講演では、中島氏の42年にわたる技術者人生を振り返りながら、インクジェット技術発展の歴史と、その裏側にあった挑戦や苦労について数々のエピソードを交えて紹介いただきました。
中島氏は長野県で育ち、天文学者を志して東北大学に進学しましたが、その後、生物物理学へと進路を変更し、色覚や視覚に関わるタンパク質研究を経験されました。1984年に大手複写機メーカーへ入社後、研究開発に対する考え方から、1年余りでキヤノンへ転職。熱転写技術に関わる研究開発を経て、1989年から黎明期のインクジェット開発に携わることとなりました。

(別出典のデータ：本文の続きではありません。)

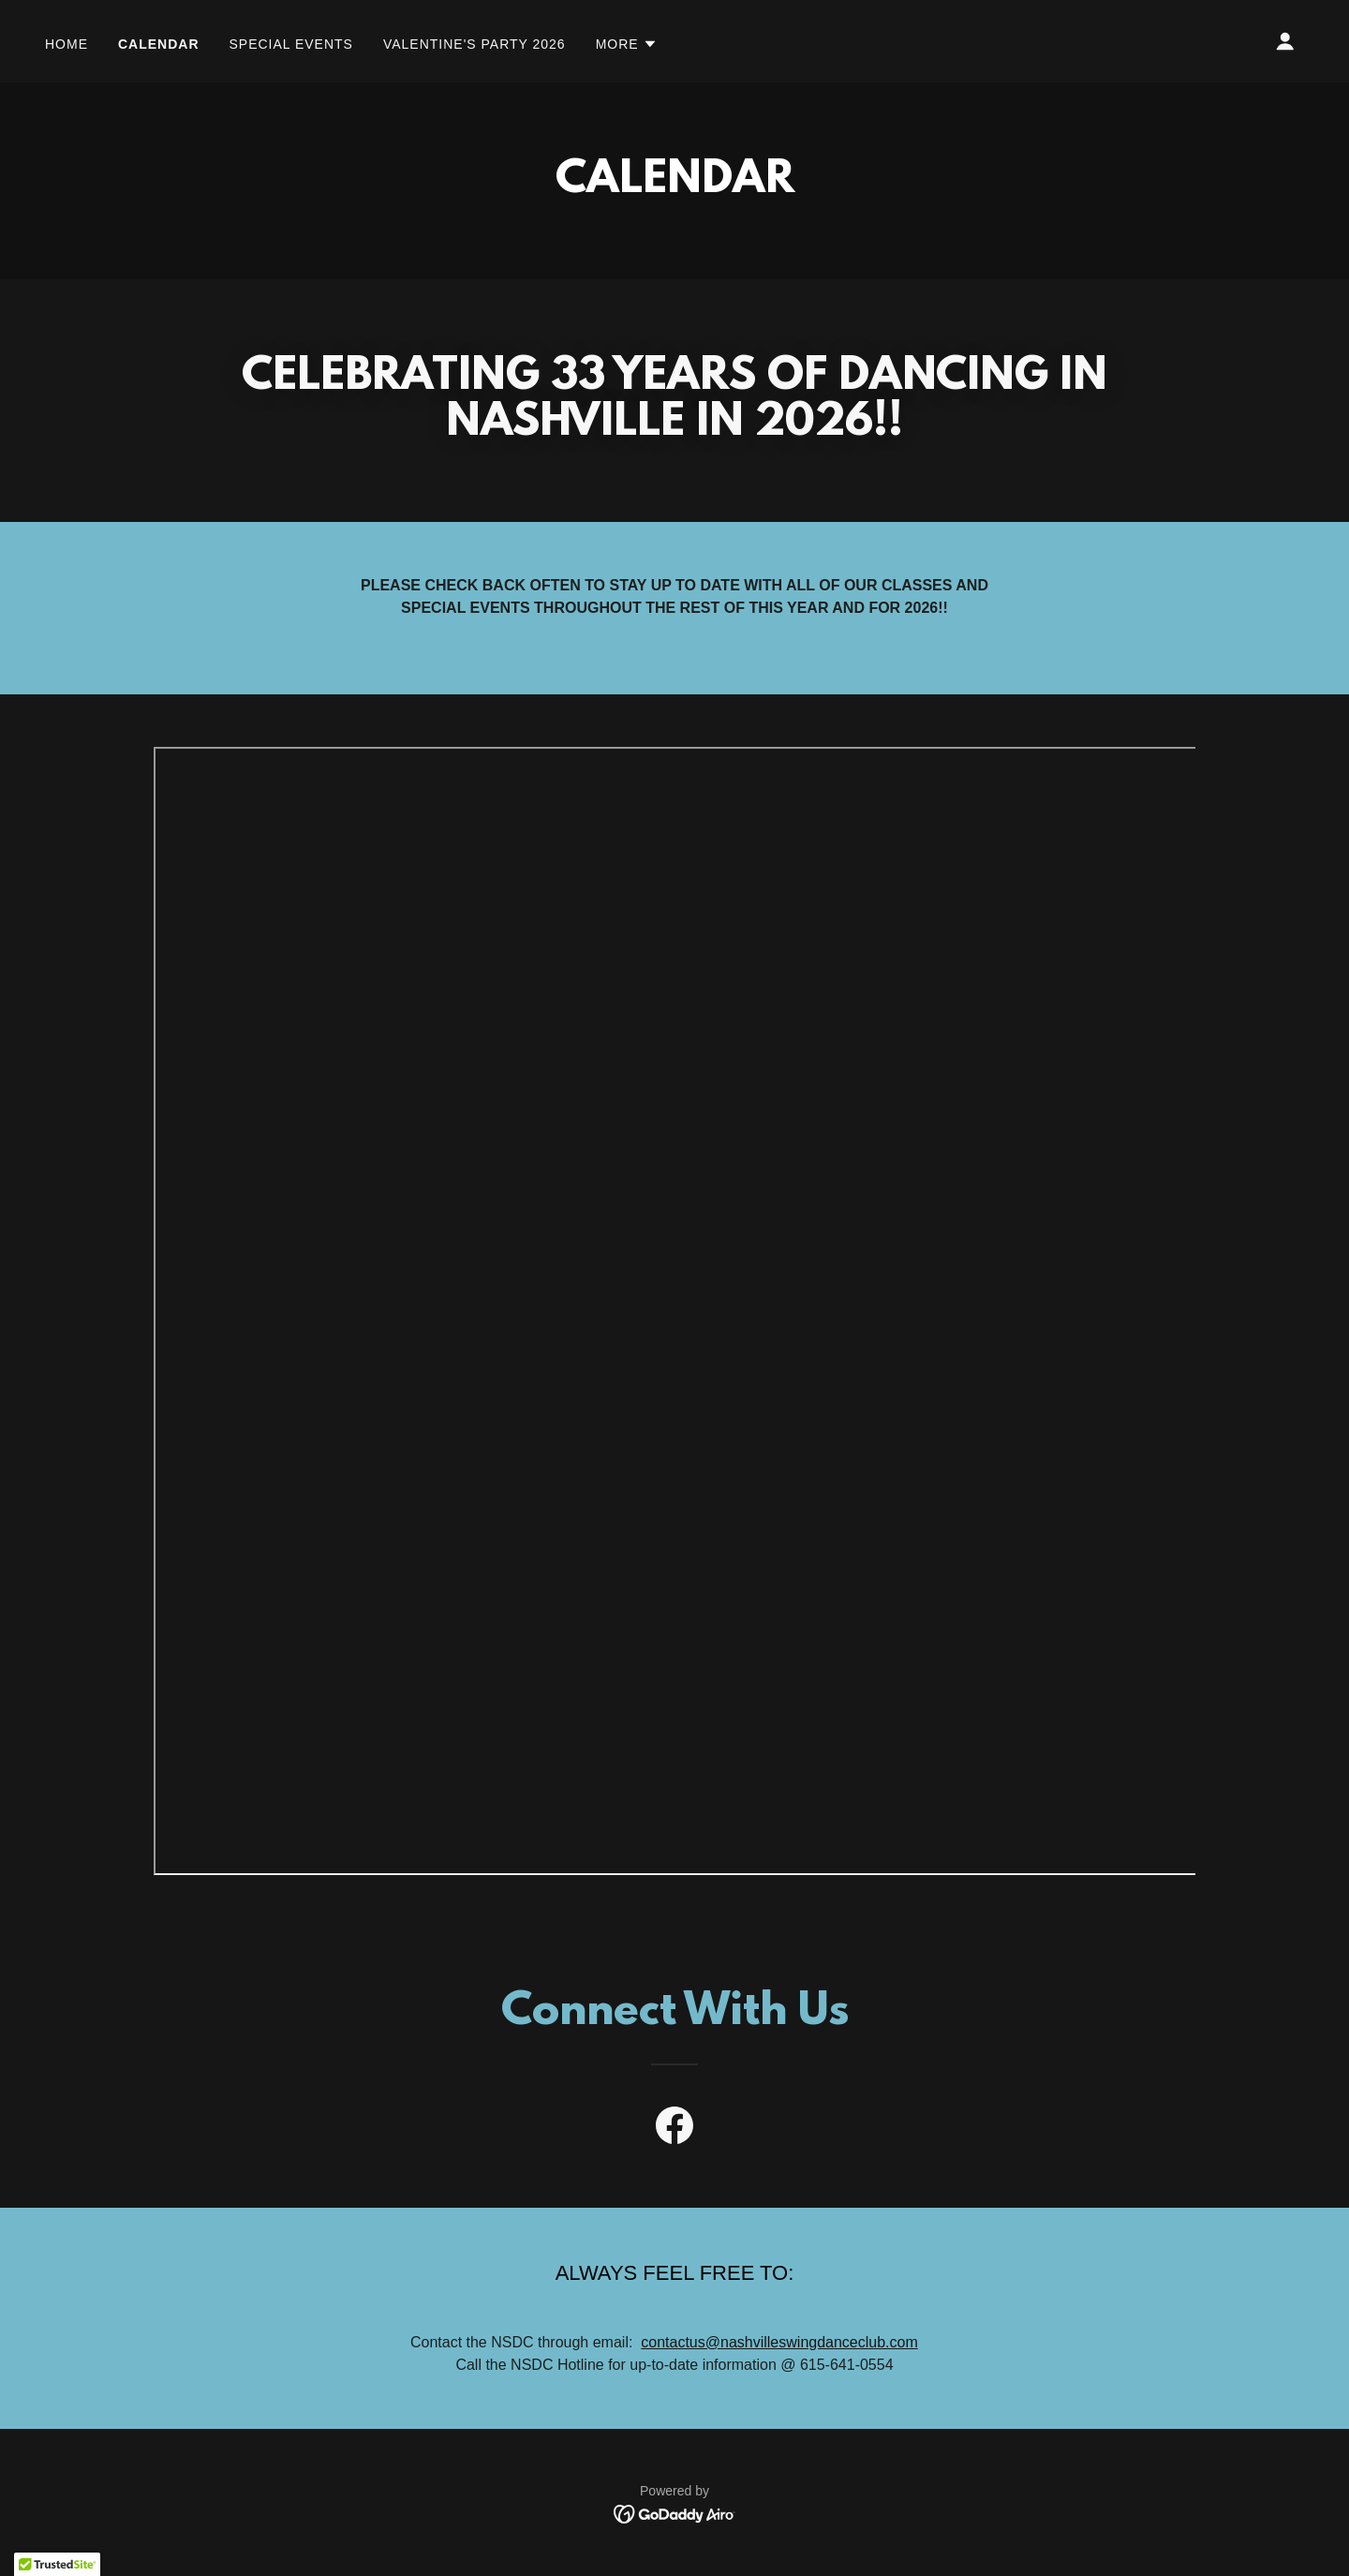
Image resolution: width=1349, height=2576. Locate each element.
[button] (627, 44)
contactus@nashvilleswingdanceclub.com (779, 2342)
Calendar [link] (159, 44)
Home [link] (66, 44)
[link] (674, 2129)
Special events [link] (291, 44)
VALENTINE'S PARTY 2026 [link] (474, 44)
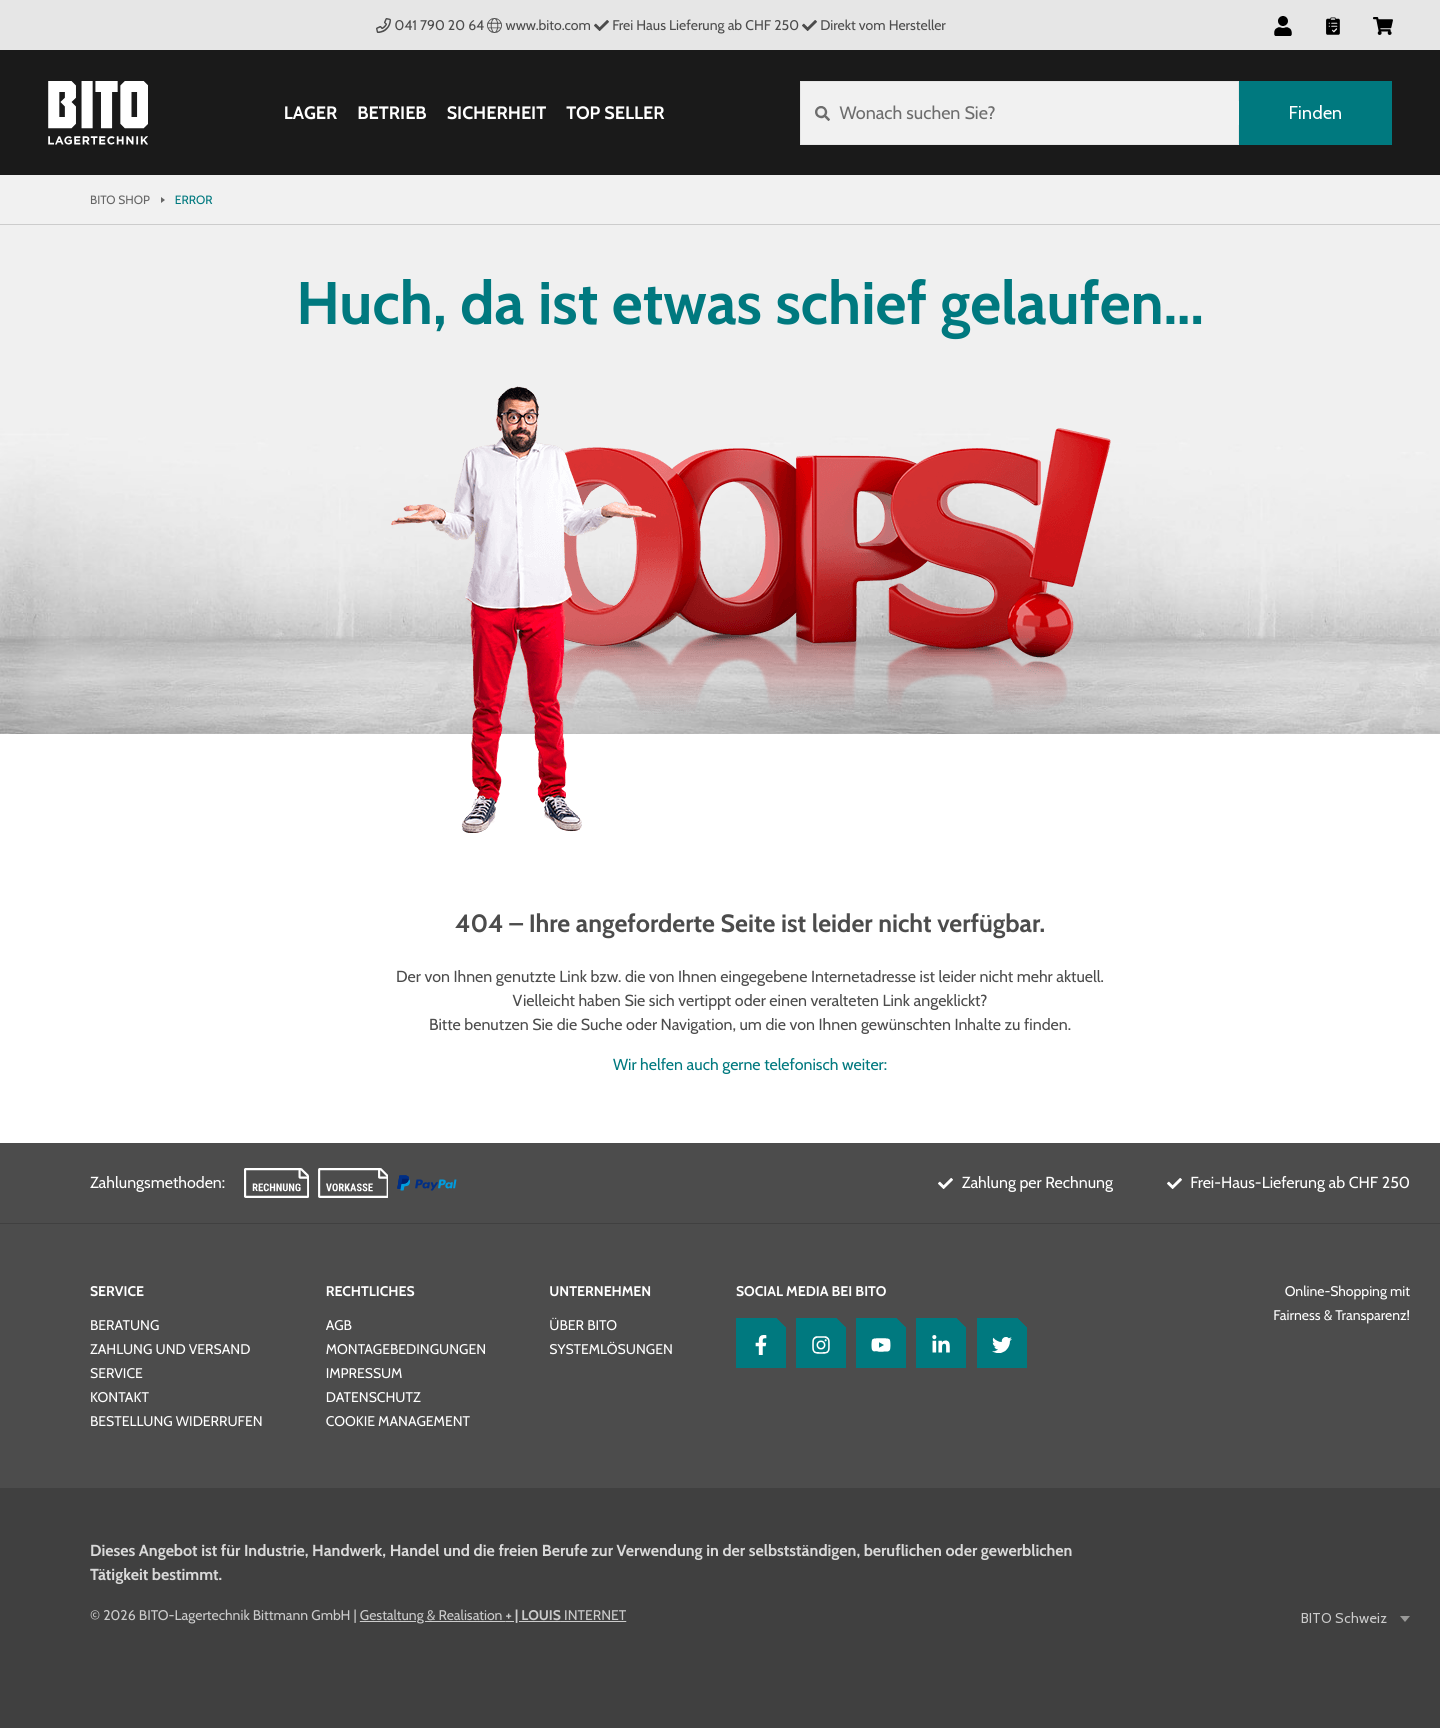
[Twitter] (997, 1343)
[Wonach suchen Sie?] (1019, 113)
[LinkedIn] (936, 1343)
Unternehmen (600, 1291)
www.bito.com (539, 25)
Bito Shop (120, 199)
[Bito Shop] (98, 113)
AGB (339, 1325)
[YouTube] (876, 1343)
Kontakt (119, 1397)
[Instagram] (816, 1343)
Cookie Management (398, 1421)
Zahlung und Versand (170, 1349)
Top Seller (615, 113)
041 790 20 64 (430, 25)
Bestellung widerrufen (176, 1421)
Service (117, 1291)
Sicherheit (497, 113)
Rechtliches (370, 1291)
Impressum (364, 1373)
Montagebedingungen (406, 1349)
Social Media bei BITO (811, 1291)
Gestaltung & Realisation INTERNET (493, 1615)
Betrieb (391, 113)
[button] (1283, 25)
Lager (311, 113)
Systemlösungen (610, 1349)
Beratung (124, 1325)
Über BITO (583, 1325)
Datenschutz (373, 1397)
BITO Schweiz (1345, 1618)
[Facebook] (756, 1343)
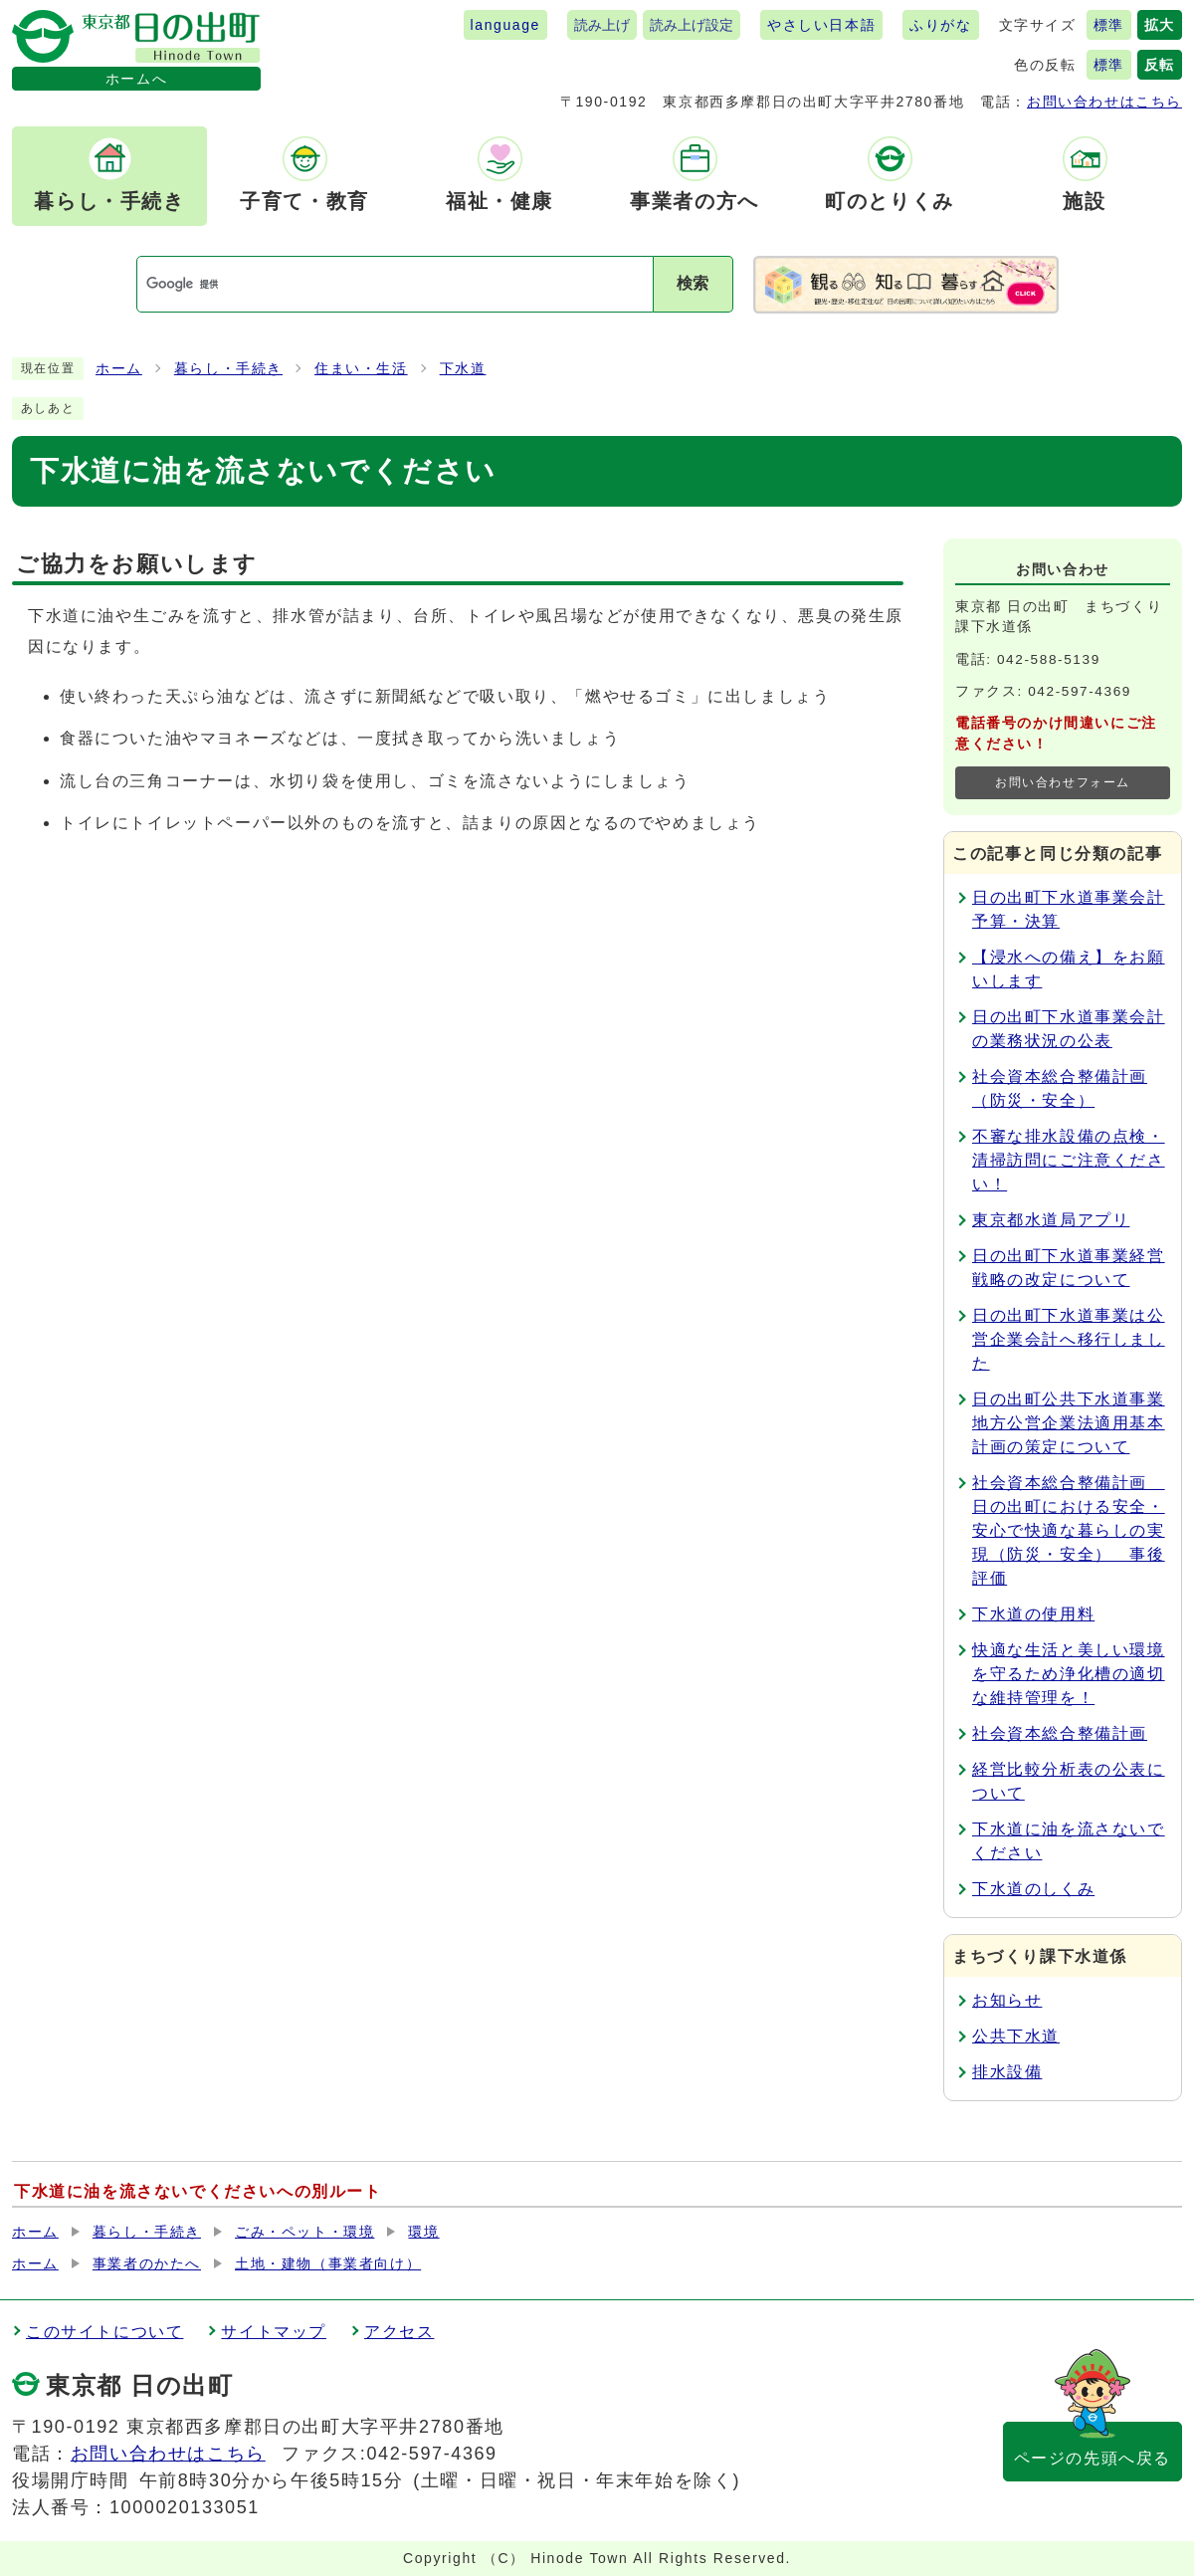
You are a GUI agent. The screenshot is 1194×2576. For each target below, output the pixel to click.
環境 (423, 2232)
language (505, 25)
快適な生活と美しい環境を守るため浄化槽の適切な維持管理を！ (1068, 1673)
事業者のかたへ (147, 2263)
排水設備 (1007, 2071)
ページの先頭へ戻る (1092, 2458)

講演では、1970年代後半にキヤノン、リコー、エプソンなどがほぼ同時期にインクジェット技術の研究開発を進めていたことや、HPとの6年間の共同開発によって両社の技術が実用化レベルに達することができた経緯など、業界草創期の歴史も紹介されました。また、技術開発と知的財産の関係についても触れられ、優れた技術を生み出すだけでなく、それを権利化し事業へ結び付けることの重要性が語られました。
技術面では、現在のキヤノン製プリントヘッドの基盤となっているFINE技術の開発や、インクカートリッジの基本構造の確立に貢献されたことが紹介されました。中島氏はFINE技術の基本特許の発明者の一人であり、この技術は後に全国発明表彰などの高い評価につながりました。FINE技術は、従来の課題であった吐出量のばらつきを抑えながら高密度化を実現する革新的な技術でしたが、開発当初は社内で十分な理解を得られず、製品化への道のりは平坦ではありませんでした。しかし1996年、エプソンのPM-700Cが市場で大きな成功を収めたことで業界環境が変化し、キヤノンでも新技術への期待が高まりました。これがFINE技術の事業化を後押しする転機となり、1999年の製品化へとつながったことが紹介されました。
また、中島氏は日本画像学会インクジェット技術部会の活動にも長年携わり、イメージングカフェの立ち上げや継続的な運営に深く関与されました。技術開発だけでなく、人と人をつなぎ、知識や経験を次世代へ伝えていく活動の重要性についても語られました。
最後に中島氏は、若手技術者に向けて「気づく力」「夢を描く力」「語る力」「へこたれない力」の4つの重要性を強調されました。また、座右の銘である「知好楽(論語)」を紹介し、技術開発を楽しむ姿勢こそが新たな挑戦や成長につながると述べられました。
長年にわたりインクジェット技術の進化を牽引してきた中島氏の経験と知見は、参加者に多くの示唆と刺激を与える貴重な機会となりました。